After the pop culture/celebrity stalking/influencer/sports pundit/screamin’ politicos O’Sphere informs you where they are going for vacation, too bad you’ll never be able to afford it but be sure to click the links so we can make even more money, things slow to a leisurely stroll in digital world, the analog equivalent of eating dinner at 4.30 and then watching reruns of the show you swear you never watch reruns of until you doze off.1
This void gets filled each summer with The Rant’s favorite waste of time: The Infallible, Utterly Scientific, Definitive List on whatever topic popped into the writer’s head thirty minutes before their deadline. You know ’em, you love ’em. 25 Books for the Beach. 100 Greatest Movies You’ve Never Seen. The 8 Mistakes Guaranteed to Fill Your Life with Despair and How to Avoid Them. Unless of course you’re like The Rant and have already reveled in seven of them. And bring on the sports. 10 Reasons Your Team Will Never Win the Super Bowl (Also known as the Cleveland Browns Official Strategy Handbook).

But this summer has proven especially lifeless, to the point The Rant has slowly developed a southern drawl, started dressing like Big Daddy in Cat on a Hot Tin Roof, and proclaiming, “I do declare, I do miss me that Brat Summer2 of yesteryear,” leading to a near mutiny at The Rant Worldwide Headquarters. No one could be bothered to make an endlessly repetitive ear worm tune that could be blared from a teenager’s Kia/Honda/Hyundai3until you find yourself singing it in the shower against your will before bursting into tears because you miss Prince so much?
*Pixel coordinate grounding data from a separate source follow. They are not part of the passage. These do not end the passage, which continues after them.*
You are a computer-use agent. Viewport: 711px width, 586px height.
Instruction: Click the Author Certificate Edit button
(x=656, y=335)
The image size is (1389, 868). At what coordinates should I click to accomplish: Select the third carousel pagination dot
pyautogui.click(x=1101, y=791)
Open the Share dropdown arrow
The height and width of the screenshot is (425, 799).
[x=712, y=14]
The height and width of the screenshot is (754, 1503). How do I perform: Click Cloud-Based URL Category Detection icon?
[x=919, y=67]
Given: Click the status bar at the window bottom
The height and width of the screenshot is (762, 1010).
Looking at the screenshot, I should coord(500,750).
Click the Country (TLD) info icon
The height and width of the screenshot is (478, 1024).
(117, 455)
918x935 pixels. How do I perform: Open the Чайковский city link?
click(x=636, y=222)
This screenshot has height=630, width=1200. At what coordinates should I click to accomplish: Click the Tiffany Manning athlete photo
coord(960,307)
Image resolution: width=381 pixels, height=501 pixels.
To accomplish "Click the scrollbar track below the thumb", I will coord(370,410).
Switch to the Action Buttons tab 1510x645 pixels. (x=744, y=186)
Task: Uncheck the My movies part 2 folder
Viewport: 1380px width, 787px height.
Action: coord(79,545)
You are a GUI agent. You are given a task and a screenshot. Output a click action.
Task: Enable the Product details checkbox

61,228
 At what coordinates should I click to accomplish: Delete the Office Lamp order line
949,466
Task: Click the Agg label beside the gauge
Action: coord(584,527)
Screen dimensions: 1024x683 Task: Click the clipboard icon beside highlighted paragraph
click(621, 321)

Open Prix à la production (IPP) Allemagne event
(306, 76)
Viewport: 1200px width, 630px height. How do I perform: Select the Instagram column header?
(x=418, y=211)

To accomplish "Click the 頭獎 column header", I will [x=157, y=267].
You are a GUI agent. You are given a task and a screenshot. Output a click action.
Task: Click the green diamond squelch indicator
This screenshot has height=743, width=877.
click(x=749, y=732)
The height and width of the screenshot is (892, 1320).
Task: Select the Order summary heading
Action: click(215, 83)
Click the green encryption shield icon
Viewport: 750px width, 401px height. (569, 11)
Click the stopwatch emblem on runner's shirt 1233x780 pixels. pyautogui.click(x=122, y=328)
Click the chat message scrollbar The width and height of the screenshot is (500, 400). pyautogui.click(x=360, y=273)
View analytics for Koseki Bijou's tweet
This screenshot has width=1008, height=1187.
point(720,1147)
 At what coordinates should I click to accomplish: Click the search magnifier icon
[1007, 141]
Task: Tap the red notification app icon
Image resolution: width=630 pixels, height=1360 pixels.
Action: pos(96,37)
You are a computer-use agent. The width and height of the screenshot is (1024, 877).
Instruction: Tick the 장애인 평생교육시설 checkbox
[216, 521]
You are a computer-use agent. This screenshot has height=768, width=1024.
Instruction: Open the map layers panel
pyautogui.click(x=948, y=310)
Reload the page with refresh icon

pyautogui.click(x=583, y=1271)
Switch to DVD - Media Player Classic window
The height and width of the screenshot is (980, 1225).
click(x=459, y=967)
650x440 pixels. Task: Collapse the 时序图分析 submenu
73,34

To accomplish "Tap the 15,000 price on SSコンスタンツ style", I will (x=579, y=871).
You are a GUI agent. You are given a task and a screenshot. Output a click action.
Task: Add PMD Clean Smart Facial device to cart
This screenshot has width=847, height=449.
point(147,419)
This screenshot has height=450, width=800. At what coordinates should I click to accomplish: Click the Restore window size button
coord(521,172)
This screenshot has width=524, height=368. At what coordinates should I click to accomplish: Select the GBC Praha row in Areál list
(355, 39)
The list makers have thus been stretched thin and grow ever more desperate. The 7 Greatest Left-Handed Guitarists Not Named Hendrix.4 The 6 Shades of Yellow that Aren’t Really Yellow (see the list at the end of the post).5 The 6 Coolest People Johnny Depp Stood Next to Creating the Illusion that He is Also Cool. The 5 Best Lists Rejected by My Editor Before I Hit on this Lame Stunt.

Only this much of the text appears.